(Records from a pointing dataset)
-- begin --

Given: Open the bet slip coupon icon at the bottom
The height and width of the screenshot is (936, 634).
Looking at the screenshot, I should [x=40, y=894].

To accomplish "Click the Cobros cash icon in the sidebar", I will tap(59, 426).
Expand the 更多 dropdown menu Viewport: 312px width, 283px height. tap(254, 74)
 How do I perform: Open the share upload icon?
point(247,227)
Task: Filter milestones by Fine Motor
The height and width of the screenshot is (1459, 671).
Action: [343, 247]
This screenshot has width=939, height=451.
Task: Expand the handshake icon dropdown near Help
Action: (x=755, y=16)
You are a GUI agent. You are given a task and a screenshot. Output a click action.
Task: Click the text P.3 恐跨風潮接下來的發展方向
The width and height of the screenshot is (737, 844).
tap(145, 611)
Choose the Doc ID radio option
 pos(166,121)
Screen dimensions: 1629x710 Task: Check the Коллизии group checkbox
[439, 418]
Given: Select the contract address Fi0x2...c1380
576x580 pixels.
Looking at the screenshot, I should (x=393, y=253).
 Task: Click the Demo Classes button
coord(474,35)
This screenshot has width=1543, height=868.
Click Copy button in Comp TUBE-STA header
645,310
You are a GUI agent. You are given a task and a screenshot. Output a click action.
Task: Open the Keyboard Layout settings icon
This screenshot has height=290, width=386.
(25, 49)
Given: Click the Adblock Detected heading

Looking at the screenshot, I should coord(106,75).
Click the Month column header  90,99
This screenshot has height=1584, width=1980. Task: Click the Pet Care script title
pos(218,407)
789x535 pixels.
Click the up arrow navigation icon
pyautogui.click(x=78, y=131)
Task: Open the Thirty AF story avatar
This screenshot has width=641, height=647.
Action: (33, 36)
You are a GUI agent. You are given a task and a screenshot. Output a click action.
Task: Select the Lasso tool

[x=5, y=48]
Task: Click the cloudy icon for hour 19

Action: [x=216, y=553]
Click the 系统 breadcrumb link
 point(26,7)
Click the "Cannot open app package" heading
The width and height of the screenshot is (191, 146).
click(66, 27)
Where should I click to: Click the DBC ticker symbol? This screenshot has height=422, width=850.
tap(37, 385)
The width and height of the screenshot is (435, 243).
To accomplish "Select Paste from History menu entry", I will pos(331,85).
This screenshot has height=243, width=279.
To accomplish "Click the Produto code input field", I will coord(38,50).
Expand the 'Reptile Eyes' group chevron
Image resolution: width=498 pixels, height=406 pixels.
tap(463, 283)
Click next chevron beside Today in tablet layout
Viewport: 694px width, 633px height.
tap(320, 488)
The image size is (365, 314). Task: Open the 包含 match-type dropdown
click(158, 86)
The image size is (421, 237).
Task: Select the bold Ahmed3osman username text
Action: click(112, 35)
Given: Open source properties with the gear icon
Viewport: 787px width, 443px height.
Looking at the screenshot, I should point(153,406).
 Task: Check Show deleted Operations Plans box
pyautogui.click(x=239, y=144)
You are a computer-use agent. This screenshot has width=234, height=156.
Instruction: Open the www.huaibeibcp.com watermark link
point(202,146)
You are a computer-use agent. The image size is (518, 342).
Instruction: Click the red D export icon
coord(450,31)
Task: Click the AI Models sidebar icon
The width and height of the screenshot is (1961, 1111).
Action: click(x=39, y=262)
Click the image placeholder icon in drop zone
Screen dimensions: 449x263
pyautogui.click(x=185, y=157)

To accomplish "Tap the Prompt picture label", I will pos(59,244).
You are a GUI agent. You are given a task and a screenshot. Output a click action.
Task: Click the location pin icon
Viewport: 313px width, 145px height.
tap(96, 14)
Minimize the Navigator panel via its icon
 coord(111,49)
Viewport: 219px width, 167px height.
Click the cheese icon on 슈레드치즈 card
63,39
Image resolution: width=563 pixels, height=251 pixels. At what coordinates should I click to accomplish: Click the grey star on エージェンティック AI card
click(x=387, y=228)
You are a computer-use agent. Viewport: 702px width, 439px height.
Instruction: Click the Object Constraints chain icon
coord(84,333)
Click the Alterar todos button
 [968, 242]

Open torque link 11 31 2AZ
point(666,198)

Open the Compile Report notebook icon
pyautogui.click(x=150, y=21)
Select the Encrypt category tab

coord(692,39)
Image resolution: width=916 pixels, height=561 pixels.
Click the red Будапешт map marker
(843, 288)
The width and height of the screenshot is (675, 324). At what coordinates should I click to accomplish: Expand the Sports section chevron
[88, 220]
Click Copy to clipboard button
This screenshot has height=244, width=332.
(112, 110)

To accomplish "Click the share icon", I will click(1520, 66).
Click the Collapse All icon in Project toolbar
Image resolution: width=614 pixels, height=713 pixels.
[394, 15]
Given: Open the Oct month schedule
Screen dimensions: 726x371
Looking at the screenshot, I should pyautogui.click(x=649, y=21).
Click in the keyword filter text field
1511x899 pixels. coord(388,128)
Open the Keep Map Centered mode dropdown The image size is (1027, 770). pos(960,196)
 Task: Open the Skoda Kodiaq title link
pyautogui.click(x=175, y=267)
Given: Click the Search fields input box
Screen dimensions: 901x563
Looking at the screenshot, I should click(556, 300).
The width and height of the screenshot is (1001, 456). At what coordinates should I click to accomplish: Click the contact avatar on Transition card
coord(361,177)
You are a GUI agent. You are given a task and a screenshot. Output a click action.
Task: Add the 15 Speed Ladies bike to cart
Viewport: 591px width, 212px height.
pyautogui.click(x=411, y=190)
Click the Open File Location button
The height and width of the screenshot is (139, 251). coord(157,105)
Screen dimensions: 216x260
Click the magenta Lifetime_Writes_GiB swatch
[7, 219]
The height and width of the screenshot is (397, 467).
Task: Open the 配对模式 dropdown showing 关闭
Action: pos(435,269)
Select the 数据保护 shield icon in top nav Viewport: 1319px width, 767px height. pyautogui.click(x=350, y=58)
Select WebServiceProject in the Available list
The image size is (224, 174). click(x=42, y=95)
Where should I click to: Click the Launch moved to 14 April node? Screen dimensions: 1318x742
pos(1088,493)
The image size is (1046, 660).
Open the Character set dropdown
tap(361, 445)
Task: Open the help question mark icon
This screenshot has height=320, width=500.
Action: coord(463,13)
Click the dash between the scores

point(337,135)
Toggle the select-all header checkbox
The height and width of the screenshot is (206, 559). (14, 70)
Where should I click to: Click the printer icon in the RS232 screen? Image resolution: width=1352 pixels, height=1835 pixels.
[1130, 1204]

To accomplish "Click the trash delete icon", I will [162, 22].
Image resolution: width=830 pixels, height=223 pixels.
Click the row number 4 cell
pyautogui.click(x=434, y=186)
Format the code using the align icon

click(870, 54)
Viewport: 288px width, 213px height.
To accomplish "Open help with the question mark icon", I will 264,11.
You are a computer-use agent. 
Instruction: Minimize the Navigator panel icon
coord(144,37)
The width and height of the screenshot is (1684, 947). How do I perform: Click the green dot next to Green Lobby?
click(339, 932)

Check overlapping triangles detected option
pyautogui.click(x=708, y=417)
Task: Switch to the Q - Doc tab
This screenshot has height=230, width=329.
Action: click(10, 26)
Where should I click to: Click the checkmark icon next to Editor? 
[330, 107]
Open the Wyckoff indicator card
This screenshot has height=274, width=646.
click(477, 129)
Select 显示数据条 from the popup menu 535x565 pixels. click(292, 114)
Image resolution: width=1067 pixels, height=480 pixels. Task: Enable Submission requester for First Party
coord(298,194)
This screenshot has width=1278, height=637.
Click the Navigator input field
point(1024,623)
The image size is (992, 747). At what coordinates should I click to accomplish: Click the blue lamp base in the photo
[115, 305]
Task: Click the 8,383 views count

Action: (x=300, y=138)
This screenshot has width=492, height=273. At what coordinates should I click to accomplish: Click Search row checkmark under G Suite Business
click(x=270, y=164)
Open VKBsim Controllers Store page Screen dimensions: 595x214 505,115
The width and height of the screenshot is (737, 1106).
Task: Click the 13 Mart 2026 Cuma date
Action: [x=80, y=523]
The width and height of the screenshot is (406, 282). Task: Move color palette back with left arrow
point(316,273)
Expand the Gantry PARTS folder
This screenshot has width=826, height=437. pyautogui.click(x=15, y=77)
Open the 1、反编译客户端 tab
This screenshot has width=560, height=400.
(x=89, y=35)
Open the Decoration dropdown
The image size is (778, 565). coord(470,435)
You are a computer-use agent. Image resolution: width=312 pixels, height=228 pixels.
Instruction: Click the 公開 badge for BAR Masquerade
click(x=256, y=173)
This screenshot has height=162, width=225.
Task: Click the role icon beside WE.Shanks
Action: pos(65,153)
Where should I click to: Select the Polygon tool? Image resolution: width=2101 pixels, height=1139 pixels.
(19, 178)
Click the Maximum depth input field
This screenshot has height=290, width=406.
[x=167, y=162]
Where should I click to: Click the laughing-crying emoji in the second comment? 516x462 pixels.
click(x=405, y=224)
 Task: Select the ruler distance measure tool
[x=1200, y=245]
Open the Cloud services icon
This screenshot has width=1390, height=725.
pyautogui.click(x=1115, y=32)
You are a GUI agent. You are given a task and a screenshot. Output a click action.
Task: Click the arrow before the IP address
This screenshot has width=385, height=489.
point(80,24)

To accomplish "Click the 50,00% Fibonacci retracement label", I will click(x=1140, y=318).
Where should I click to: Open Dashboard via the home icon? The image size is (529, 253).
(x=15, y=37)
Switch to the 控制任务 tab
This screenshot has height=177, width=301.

-- end --

:: Problem to work on ::
Reproduce the listing from the line containing "The width and height of the screenshot is (1684, 947)." through the line containing "The image size is (778, 565). coord(470,435)", renaming "Navigator" to "Explorer" and leaving all other text unchanged.

:: Solved exercise ::
The width and height of the screenshot is (1684, 947). How do I perform: Click the green dot next to Green Lobby?
click(339, 932)

Check overlapping triangles detected option
pyautogui.click(x=708, y=417)
Task: Switch to the Q - Doc tab
This screenshot has height=230, width=329.
Action: click(10, 26)
Where should I click to: Click the checkmark icon next to Editor? 
[330, 107]
Open the Wyckoff indicator card
This screenshot has height=274, width=646.
click(477, 129)
Select 显示数据条 from the popup menu 535x565 pixels. click(292, 114)
Image resolution: width=1067 pixels, height=480 pixels. Task: Enable Submission requester for First Party
coord(298,194)
This screenshot has width=1278, height=637.
Click the Explorer input field
point(1024,623)
The image size is (992, 747). At what coordinates should I click to accomplish: Click the blue lamp base in the photo
[115, 305]
Task: Click the 8,383 views count

Action: (x=300, y=138)
This screenshot has width=492, height=273. At what coordinates should I click to accomplish: Click Search row checkmark under G Suite Business
click(x=270, y=164)
Open VKBsim Controllers Store page Screen dimensions: 595x214 505,115
The width and height of the screenshot is (737, 1106).
Task: Click the 13 Mart 2026 Cuma date
Action: [x=80, y=523]
The width and height of the screenshot is (406, 282). Task: Move color palette back with left arrow
point(316,273)
Expand the Gantry PARTS folder
This screenshot has width=826, height=437. pyautogui.click(x=15, y=77)
Open the 1、反编译客户端 tab
This screenshot has width=560, height=400.
(x=89, y=35)
Open the Decoration dropdown
The image size is (778, 565). coord(470,435)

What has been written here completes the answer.